The Rails-to-Trails Conservancy
has a basic, easy form. The one bummer was that I couldn't sign up with a name different than the name on my credit card. I like to use my married-name when giving donations, but my cards are all in my maiden name. Oh well. I love their magazine. It gives a lot of useful info and maps about the trails.

The Carolina Annual Fund (University of North Carolina at Chapel Hill) has about a zillion funds that you can restrict your money to. I always do this, because otherwise I am afraid that unrestricted money may go towards something wacky like paying an 'artist in residence' to put a row of toilets on the main quad, or something like that. So, anyways, the interface to find your fund is a bit confusing. They need a 'map'. I knew I wanted 'study abroad' as one of them, but I didn't realize it fell under Arts & Sciences and they even changed the fund code from last year (sneaky) so it took me a while to find it. But find it I did, and then the form even let me enter a second fund, so that was really slick.
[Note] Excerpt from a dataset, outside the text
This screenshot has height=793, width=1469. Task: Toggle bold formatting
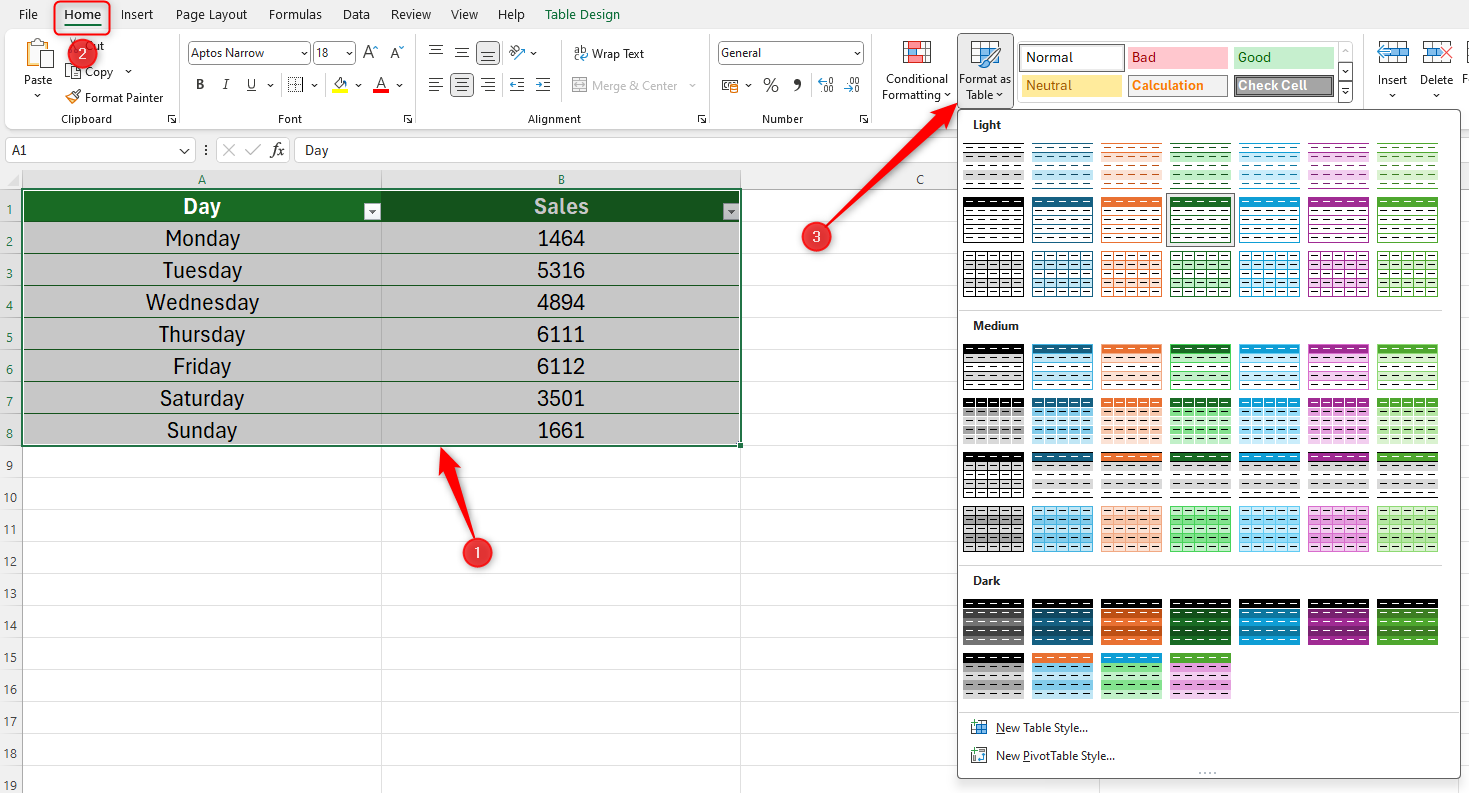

This form is VERY complex, because donations to giant universities can in fact get VERY complex. Interesting enough, after all this complexity, the site then transferred me over to the same 3rd party processor that used. But it all worked out and UNC has yet more of my money.

Natural Resources Defense Council has a very simple one-click, one-page form. Too simple, in fact. My confirmation page said only 'Thank you so much for continuing your support of NRDC' and left out any mention of the amount. Doh! But it was OK, as my email receipt had all those juicy details in it just fine. I definitely shouldn't complain about a group who thanks me for my donation, unlike some other charity I know.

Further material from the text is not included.